**Dataset entries:**
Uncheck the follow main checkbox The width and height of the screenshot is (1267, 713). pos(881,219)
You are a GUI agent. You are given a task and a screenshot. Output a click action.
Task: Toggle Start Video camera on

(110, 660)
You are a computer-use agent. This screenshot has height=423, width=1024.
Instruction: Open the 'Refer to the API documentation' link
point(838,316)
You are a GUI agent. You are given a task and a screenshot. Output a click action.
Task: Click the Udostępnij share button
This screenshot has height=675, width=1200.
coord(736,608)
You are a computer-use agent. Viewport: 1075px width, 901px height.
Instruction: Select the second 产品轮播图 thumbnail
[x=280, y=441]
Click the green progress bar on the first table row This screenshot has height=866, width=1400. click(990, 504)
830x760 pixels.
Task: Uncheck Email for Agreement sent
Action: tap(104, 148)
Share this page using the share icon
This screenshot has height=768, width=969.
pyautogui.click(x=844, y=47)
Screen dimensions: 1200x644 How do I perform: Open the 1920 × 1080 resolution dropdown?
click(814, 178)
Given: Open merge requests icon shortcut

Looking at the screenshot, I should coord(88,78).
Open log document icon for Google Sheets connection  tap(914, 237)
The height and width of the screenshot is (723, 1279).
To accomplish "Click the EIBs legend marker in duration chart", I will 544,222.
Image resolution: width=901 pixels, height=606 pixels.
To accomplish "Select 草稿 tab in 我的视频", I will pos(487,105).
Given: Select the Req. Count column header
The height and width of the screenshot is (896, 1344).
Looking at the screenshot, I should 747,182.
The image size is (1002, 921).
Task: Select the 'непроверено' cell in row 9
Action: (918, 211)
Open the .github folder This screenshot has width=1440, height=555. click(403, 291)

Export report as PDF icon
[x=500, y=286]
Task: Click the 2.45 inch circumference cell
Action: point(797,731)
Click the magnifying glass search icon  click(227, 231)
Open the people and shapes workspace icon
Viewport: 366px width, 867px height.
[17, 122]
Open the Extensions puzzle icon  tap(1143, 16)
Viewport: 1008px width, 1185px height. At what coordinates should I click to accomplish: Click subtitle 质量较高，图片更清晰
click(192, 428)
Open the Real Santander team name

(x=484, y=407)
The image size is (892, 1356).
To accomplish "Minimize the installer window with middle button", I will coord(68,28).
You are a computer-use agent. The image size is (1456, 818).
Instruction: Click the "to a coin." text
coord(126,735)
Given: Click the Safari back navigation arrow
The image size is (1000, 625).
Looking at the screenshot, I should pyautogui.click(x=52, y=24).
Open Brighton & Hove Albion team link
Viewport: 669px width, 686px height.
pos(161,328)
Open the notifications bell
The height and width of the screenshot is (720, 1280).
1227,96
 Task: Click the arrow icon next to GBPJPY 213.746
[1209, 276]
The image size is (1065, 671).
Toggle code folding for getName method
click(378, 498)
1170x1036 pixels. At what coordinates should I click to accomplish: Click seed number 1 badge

**Problem statement:** In the data above, find each line that uses the string "agent". Copy it.

**Response area:**
You are a GUI agent. You are given a task and a screenshot. Output a click action.
You are a computer-use agent. This screenshot has height=423, width=1024.
You are a GUI agent. You are given a task and a screenshot. Output a click action.
You are a computer-use agent. Viewport: 1075px width, 901px height.
You are a computer-use agent. The image size is (1456, 818).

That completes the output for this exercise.